* begin Entries supplied *

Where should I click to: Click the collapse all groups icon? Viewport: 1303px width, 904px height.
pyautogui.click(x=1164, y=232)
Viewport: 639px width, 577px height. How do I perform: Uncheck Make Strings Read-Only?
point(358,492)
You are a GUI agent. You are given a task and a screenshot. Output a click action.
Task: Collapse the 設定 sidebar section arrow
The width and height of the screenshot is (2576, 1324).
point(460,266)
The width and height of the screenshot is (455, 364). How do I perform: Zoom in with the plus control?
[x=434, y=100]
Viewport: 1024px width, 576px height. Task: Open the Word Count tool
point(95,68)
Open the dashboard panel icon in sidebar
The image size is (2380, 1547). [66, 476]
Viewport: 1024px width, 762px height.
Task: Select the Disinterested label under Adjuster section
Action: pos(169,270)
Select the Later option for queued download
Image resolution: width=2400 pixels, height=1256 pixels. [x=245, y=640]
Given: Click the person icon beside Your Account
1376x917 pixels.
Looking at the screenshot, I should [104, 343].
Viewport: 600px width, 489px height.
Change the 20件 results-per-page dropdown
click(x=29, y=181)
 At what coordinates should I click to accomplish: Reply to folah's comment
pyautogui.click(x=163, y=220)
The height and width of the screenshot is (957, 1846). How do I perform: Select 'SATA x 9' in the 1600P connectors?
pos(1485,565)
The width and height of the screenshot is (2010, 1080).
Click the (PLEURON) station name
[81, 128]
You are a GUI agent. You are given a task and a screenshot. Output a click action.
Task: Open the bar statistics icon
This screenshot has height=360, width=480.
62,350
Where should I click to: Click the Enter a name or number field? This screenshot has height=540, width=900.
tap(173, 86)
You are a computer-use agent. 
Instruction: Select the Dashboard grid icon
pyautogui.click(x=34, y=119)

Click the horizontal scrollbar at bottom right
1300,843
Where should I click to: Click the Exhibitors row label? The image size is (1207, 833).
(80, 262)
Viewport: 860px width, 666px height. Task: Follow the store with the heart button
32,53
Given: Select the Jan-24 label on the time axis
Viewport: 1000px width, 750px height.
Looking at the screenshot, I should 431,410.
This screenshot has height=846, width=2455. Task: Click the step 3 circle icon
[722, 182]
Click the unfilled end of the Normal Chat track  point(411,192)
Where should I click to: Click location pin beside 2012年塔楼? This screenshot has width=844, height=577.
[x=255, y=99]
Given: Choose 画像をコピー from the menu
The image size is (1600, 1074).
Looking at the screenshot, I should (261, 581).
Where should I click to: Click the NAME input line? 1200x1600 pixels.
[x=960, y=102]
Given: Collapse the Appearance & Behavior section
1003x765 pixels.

* end Entries supplied *

=== Written task ===
Copy the rows from the line containing "Where should I click to: Click location" up to and including the line containing "Looking at the screenshot, I should (261, 581).", keeping every character unchanged.

=== Worked answer ===
Where should I click to: Click location pin beside 2012年塔楼? This screenshot has width=844, height=577.
[x=255, y=99]
Given: Choose 画像をコピー from the menu
The image size is (1600, 1074).
Looking at the screenshot, I should (261, 581).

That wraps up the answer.